**REQUIRED ACTION:**
Since pictures are not wanted in the copy, output only the rest of each record exactly.

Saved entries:
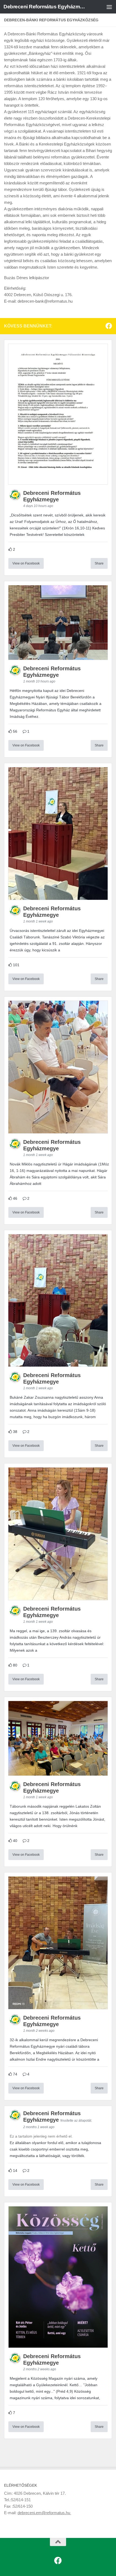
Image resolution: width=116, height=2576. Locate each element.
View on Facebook (26, 563)
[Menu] (109, 6)
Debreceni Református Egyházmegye (45, 6)
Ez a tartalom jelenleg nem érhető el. (41, 2136)
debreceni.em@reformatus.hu (44, 2512)
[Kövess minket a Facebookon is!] (108, 326)
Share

**TASK SOLUTION:**
Image resolution: width=116, height=2576. Locate each element.
View on Facebook (26, 563)
[Menu] (109, 6)
Debreceni Református Egyházmegye (45, 6)
Ez a tartalom jelenleg nem érhető el. (41, 2136)
debreceni.em@reformatus.hu (44, 2512)
[Kövess minket a Facebookon is!] (108, 326)
Share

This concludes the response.